Full Episode
All right, just a little up top hello. This is an encore of a very special episode to me, and I am under the summer weather with some sort of tiny little plague, but this is a great episode. Wow. Also, stick around to the very, very end of the episode for a new, fresh secret about why this one means so much to me. Also, I slept 13 hours last night and then took a nap tonight, so the hell?
I don't know. Okay, onward. Oh, hey. It's a lone AirPod under the bench at a bus stop. Allie Ward, back with fresh horrors for you. Let's not get ahead of ourselves, though. But straight up, if kids are listening with you, think about hightailing it right now to a Smologies episode instead. They're in the main podcast feed.
They're up at AllieWard.com slash Smologies, which is linked in the show notes. Smologies are short and classroom safe. This one is not. It is not. Are we good? Good. Okay. Let's get to otters. First off, thank you, listener Isaiah Newbins, who suggested this guest in particular after hearing a review I read from AWICS from the urology episode. And AWICS dreamed that lutrology was an episode.
And your dreams are coming true right now. All of our dreams. Also, thank you just to everyone for leaving and writing reviews. They matter so much. I read every single one. And this week we hit a really big lifelong goal of mine because of your reviews and subscribing. And Ologies was the number one science podcast on Apple. It's been five years. We hit number one, people.
Let's do some air horns and a tiny imperceptible butt dance. Good job. Huge, giant goal. I can't believe it. Thank you so much. Thanks also to everyone on patreon.com slash ologies for supporting the show. Each week, though, for reviews, I pick a fresh one to prove that I see them all. And this week, thank you to Sherm Worm, who wrote, come for the science facts, stay for the feels.
And also thank you, futurologist Mackenzie King, who described the show as a massage to my brain while drinking espresso. Okay, get into it. Lutrology. It's a word. It's been cited in the literature one time, but that counts. J.C.
von Wappelklein, a prominent scholar of crustaceans, coined it while describing a study about sea otters that was so well-written it was an interesting read, quote, even for the non-lutronologist. So Lutra, side note, comes from a mix of old, old words for water, hence otter, water, water. And then the L they think was maybe picked up from lupus, like a water wolf, or ludo, meaning to play.

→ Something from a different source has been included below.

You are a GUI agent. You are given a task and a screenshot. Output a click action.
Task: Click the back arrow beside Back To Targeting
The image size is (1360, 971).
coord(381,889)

It's anyone's guess. But otters are in the same mustelid family as weasels. and wolverines and minks and also badgers. And they are full of must and musk and mischief. And you're about to get absolutely destroyed by otter facts. Your small talk will never recover. Otters will be all you think about for the remainder of your life. Also, with that, I have to issue a trigger and a content warning.
Without spoiling too much, otters are not, not violent. And many of their behaviors would result in criminal charges if water weasels had a justice system. But in other ways, they're better at relationships than we are. Now, this otter expert studied environmental systems for undergrad and got his PhD in ecology and evolutionary biology at UC Santa Cruz.